━━━━━ RECORDS FOR THIS EXERCISE ━━━━━

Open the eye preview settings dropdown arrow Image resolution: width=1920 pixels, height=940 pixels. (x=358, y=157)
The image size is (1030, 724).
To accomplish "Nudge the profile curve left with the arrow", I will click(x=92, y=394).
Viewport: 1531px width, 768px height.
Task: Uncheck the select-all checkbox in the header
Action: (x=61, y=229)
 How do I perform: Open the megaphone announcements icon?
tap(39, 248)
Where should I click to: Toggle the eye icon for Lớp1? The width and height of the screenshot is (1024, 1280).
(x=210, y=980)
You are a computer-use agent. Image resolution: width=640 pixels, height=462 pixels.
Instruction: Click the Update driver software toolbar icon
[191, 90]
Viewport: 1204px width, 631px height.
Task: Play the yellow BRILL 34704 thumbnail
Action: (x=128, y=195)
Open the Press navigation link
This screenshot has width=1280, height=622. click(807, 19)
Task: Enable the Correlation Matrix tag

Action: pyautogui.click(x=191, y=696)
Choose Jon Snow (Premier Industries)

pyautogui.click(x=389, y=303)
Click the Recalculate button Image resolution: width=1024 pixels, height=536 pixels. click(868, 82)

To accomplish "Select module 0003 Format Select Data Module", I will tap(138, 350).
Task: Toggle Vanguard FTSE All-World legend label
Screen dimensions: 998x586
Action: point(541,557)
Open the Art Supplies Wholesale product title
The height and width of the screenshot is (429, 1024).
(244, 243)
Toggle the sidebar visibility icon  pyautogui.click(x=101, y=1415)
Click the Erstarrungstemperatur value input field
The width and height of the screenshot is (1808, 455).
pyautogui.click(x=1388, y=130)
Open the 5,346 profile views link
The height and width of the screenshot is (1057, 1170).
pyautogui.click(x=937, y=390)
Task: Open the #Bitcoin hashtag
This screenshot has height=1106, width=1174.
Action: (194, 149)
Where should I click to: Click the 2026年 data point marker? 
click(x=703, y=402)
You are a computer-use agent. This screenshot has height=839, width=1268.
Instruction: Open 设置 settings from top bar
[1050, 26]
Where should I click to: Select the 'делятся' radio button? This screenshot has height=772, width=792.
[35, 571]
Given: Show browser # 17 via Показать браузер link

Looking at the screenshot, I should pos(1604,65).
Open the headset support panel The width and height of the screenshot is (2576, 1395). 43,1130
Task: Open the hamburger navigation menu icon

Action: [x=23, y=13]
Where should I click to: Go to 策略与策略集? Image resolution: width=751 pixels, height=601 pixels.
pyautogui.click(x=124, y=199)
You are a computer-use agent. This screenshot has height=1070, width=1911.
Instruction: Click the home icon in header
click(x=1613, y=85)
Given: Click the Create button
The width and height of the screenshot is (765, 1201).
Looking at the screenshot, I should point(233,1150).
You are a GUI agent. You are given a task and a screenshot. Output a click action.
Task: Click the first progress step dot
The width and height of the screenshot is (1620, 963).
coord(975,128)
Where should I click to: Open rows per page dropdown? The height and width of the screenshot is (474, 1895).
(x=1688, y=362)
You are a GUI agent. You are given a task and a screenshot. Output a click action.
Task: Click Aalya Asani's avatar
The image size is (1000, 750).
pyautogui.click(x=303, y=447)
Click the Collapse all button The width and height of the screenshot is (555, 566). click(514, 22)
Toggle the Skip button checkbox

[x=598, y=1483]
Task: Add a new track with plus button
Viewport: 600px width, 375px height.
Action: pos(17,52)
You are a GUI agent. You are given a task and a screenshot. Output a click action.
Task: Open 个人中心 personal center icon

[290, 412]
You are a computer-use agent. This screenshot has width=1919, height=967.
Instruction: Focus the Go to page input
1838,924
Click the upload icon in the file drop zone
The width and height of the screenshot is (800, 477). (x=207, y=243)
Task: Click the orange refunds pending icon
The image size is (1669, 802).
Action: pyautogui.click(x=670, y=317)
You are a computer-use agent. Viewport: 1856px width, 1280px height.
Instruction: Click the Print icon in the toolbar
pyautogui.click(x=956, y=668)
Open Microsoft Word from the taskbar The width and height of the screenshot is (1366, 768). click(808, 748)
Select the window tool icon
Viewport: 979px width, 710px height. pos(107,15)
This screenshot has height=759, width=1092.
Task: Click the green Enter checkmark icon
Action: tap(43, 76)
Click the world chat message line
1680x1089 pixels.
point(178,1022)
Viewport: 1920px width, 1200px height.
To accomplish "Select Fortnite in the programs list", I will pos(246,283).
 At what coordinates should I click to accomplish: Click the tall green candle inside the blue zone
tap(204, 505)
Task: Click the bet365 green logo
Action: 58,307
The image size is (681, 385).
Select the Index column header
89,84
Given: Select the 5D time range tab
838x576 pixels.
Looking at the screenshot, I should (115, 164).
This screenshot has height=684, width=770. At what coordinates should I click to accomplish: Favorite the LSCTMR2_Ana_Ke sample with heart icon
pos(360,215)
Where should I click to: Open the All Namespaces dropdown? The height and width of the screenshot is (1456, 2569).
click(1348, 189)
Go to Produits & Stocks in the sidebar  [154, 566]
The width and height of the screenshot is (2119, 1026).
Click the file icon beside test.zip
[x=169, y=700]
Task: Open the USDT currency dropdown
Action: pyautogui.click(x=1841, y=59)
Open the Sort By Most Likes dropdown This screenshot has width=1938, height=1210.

━━━━━

**DIRECTIVE:** Could you reproduce every one of the lines above, word for word and in the same order?

**CORRECT ANSWER:**
Open the eye preview settings dropdown arrow Image resolution: width=1920 pixels, height=940 pixels. (x=358, y=157)
The image size is (1030, 724).
To accomplish "Nudge the profile curve left with the arrow", I will click(x=92, y=394).
Viewport: 1531px width, 768px height.
Task: Uncheck the select-all checkbox in the header
Action: (x=61, y=229)
 How do I perform: Open the megaphone announcements icon?
tap(39, 248)
Where should I click to: Toggle the eye icon for Lớp1? The width and height of the screenshot is (1024, 1280).
(x=210, y=980)
You are a computer-use agent. Image resolution: width=640 pixels, height=462 pixels.
Instruction: Click the Update driver software toolbar icon
[191, 90]
Viewport: 1204px width, 631px height.
Task: Play the yellow BRILL 34704 thumbnail
Action: (x=128, y=195)
Open the Press navigation link
This screenshot has width=1280, height=622. click(807, 19)
Task: Enable the Correlation Matrix tag

Action: pyautogui.click(x=191, y=696)
Choose Jon Snow (Premier Industries)

pyautogui.click(x=389, y=303)
Click the Recalculate button Image resolution: width=1024 pixels, height=536 pixels. click(868, 82)

To accomplish "Select module 0003 Format Select Data Module", I will tap(138, 350).
Task: Toggle Vanguard FTSE All-World legend label
Screen dimensions: 998x586
Action: point(541,557)
Open the Art Supplies Wholesale product title
The height and width of the screenshot is (429, 1024).
(244, 243)
Toggle the sidebar visibility icon  pyautogui.click(x=101, y=1415)
Click the Erstarrungstemperatur value input field
The width and height of the screenshot is (1808, 455).
pyautogui.click(x=1388, y=130)
Open the 5,346 profile views link
The height and width of the screenshot is (1057, 1170).
pyautogui.click(x=937, y=390)
Task: Open the #Bitcoin hashtag
This screenshot has height=1106, width=1174.
Action: (194, 149)
Where should I click to: Click the 2026年 data point marker? 
click(x=703, y=402)
You are a computer-use agent. This screenshot has height=839, width=1268.
Instruction: Open 设置 settings from top bar
[1050, 26]
Where should I click to: Select the 'делятся' radio button? This screenshot has height=772, width=792.
[35, 571]
Given: Show browser # 17 via Показать браузер link

Looking at the screenshot, I should pos(1604,65).
Open the headset support panel The width and height of the screenshot is (2576, 1395). 43,1130
Task: Open the hamburger navigation menu icon

Action: [x=23, y=13]
Where should I click to: Go to 策略与策略集? Image resolution: width=751 pixels, height=601 pixels.
pyautogui.click(x=124, y=199)
You are a computer-use agent. This screenshot has height=1070, width=1911.
Instruction: Click the home icon in header
click(x=1613, y=85)
Given: Click the Create button
The width and height of the screenshot is (765, 1201).
Looking at the screenshot, I should point(233,1150).
You are a GUI agent. You are given a task and a screenshot. Output a click action.
Task: Click the first progress step dot
The width and height of the screenshot is (1620, 963).
coord(975,128)
Where should I click to: Open rows per page dropdown? The height and width of the screenshot is (474, 1895).
(x=1688, y=362)
You are a GUI agent. You are given a task and a screenshot. Output a click action.
Task: Click Aalya Asani's avatar
The image size is (1000, 750).
pyautogui.click(x=303, y=447)
Click the Collapse all button The width and height of the screenshot is (555, 566). click(514, 22)
Toggle the Skip button checkbox

[x=598, y=1483]
Task: Add a new track with plus button
Viewport: 600px width, 375px height.
Action: pos(17,52)
You are a GUI agent. You are given a task and a screenshot. Output a click action.
Task: Open 个人中心 personal center icon

[290, 412]
You are a computer-use agent. This screenshot has width=1919, height=967.
Instruction: Focus the Go to page input
1838,924
Click the upload icon in the file drop zone
The width and height of the screenshot is (800, 477). (x=207, y=243)
Task: Click the orange refunds pending icon
The image size is (1669, 802).
Action: pyautogui.click(x=670, y=317)
You are a computer-use agent. Viewport: 1856px width, 1280px height.
Instruction: Click the Print icon in the toolbar
pyautogui.click(x=956, y=668)
Open Microsoft Word from the taskbar The width and height of the screenshot is (1366, 768). click(808, 748)
Select the window tool icon
Viewport: 979px width, 710px height. pos(107,15)
This screenshot has height=759, width=1092.
Task: Click the green Enter checkmark icon
Action: tap(43, 76)
Click the world chat message line
1680x1089 pixels.
point(178,1022)
Viewport: 1920px width, 1200px height.
To accomplish "Select Fortnite in the programs list", I will pos(246,283).
 At what coordinates should I click to accomplish: Click the tall green candle inside the blue zone
tap(204, 505)
Task: Click the bet365 green logo
Action: 58,307
The image size is (681, 385).
Select the Index column header
89,84
Given: Select the 5D time range tab
838x576 pixels.
Looking at the screenshot, I should (115, 164).
This screenshot has height=684, width=770. At what coordinates should I click to accomplish: Favorite the LSCTMR2_Ana_Ke sample with heart icon
pos(360,215)
Where should I click to: Open the All Namespaces dropdown? The height and width of the screenshot is (1456, 2569).
click(1348, 189)
Go to Produits & Stocks in the sidebar  [154, 566]
The width and height of the screenshot is (2119, 1026).
Click the file icon beside test.zip
[x=169, y=700]
Task: Open the USDT currency dropdown
Action: pyautogui.click(x=1841, y=59)
Open the Sort By Most Likes dropdown This screenshot has width=1938, height=1210.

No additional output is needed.